Use and reporting of carbapenems and monobactams rely on standardized susceptibility testing and breakpoints from bodies such as EUCAST and CLSI, and surveillance of carbapenemase epidemiology informs stewardship priorities; this overview summarizes class properties rather than any specific guideline.

History

The carbapenems emerged from the natural product thienamycin, whose instability led to the development of imipenem and later, more stable agents such as meropenem (Papp-Wallace et al., 2011). The monobactams were developed around the naturally occurring monocyclic beta-lactam scaffold, yielding aztreonam as a Gram-negative-selective agent.
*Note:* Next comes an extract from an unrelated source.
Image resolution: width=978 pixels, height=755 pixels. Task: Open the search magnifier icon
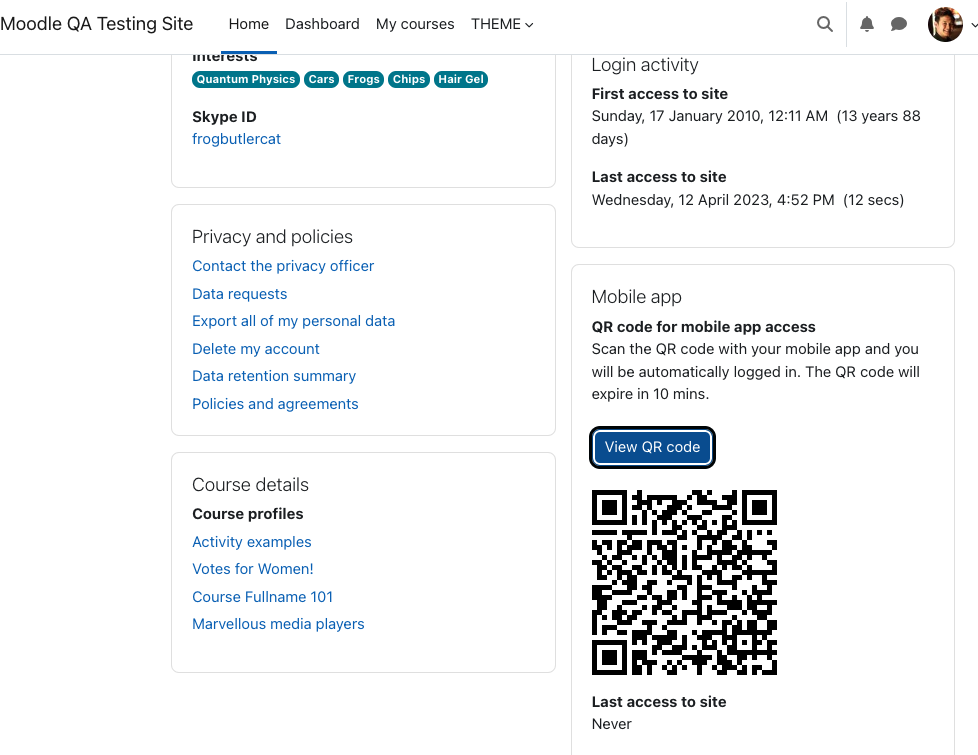point(825,24)
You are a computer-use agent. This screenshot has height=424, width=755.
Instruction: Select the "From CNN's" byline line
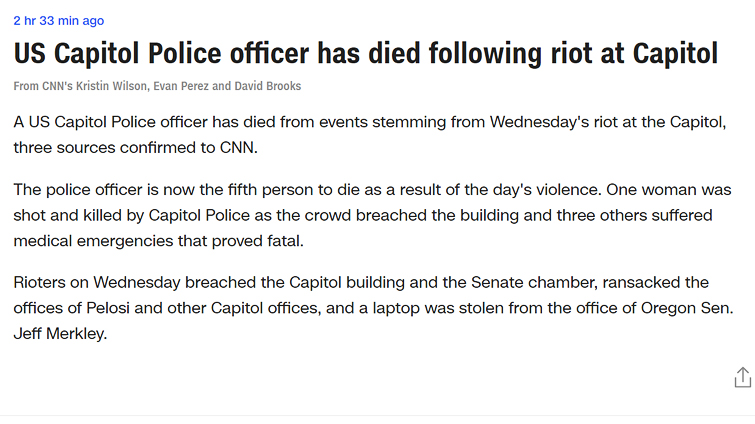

Within decades, carbapenemases — including KPC and the metallo-enzyme NDM-1 — emerged and spread, eroding the carbapenems' reserve status (Walsh et al., 2011).

Key figures

  • Krisztina Papp-Wallace
  • Robert Bonomo
  • Helen Boucher
  • Timothy Walsh

Related topics

Seminal works

  • papp-wallace-2011
  • walsh-2011-ndm

Frequently asked questions

Why are carbapenems often described as broad-spectrum reserve antibiotics?
Their carbapenem nucleus and side chain make them stable to most serine beta-lactamases and active against a wide range of bacteria, so they are frequently held in reserve for serious or resistant infections.
How does aztreonam differ from other beta-lactams?
Aztreonam is a monobactam with only a single beta-lactam ring; it acts selectively on aerobic Gram-negative bacteria and lacks meaningful activity against Gram-positive organisms and anaerobes.